L’Euro 2022 vient de s’achever, couronnant les Anglaises. Les Bleues se sont arrêtées en demi-finale, une première sur le vieux continent. Pourtant, dans l’Hexagone, la question de la féminisation du football n’est pas encore résolue. Audrey Gozillon, docteure en STAPS, revient sur les raisons de ce retard et sur le chemin encore à accomplir pour rejoindre les grands du football féminin.
Wendie Renard, Marie-Antoinette Katoto. Aujourd’hui, les grands noms de l’équipe de France féminine font partie du quotidien des Français·e·s. Des milliers se rassemblent devant les écrans pour suivre leurs exploits et épopées lors des grandes compétitions. Un engouement encore récent par rapport aux autres cadors du football européen. Mais son implantation a, partout, été longue et difficile.
Pour le football féminin, un parcours semé d’embuches
Les footballeuses ont toujours été là. Dans tous les pays, ce sont des joueuses qui s’engagent sur les terrains dans les années 1900. « Ces joueuses dérangent, étant donné que l’on considère que la pratique du football ne convient pas aux femmes. Des lois apparaissent, les fédérations impulsent des politiques de restriction pour interdire la pratique du football aux femmes », raconte Audrey Gozillon. Pendant quelques années, elles disparaissent des radars. Puis dans les années 1960, les footballeuses se manifestent à nouveau sur les terrains. « Les institutions internationales (UEFA et FIFA) commencent à s’inquiéter et demandent aux fédérations de prendre en charge le football des femmes », explique-t-elle. De cet encadrement naissent les commissions féminines. Mais les fédérations ne donnent pas toujours leur aval à cette nouvelle pratique.
À lire aussi : Football : Nathalie Portman réinvente le football au féminin avec Angel City FC
L’Europe du Nord et les États-Unis, nations pionnières pour féminiser le ballon rond
Dans les années 1970, les fédérations structurent la pratique en créant des commissions féminines. Certaines impulsent dans la foulée de véritables politiques de développement. A contrario, en France, la commission est tenue à l’écart. En Allemagne de l’ouest, la fédération donne de l’argent à la commission féminine pour organiser des compétitions et tournois sereinement. La commission lance également le plan « donnons une chance aux filles » pour féminiser les équipes. Résultat, le nombre de licenciées augmente. Des pratiques similaires naissent en Suède ou en Angleterre.

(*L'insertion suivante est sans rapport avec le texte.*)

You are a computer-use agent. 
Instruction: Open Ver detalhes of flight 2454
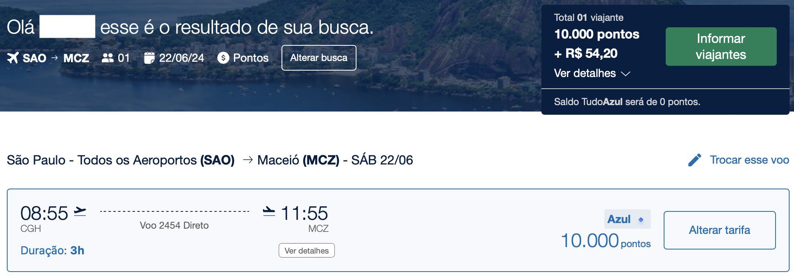pyautogui.click(x=307, y=251)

Les États-Unis apparaissent aussi comme fondateurs pour le football féminin. Mais le processus de développement est totalement différent. Tout commence dans les universités. « La pratique se développe dans le cadre scolaire et non fédéral. Puis elle est interdite. Une loi promulguée en 1976 demande l’égalité entre les hommes et les femmes dans la pratique et permet aux filles de pratiquer à nouveau à l’université », explique Audrey Gozillon. Pour que la fédération s’en mêle, il faut attendre le début des années 2000 et la victoire à domicile de la Coupe du monde. « En 2000, la Women United Soccer Association est créée juste après leur victoire en Coupe du monde, une des premières juste pour les filles. Elle regroupe des filles et leurs proposent un statut de joueuse professionnelle », raconte la chercheuse. Au même moment, la situation est tout autre en France.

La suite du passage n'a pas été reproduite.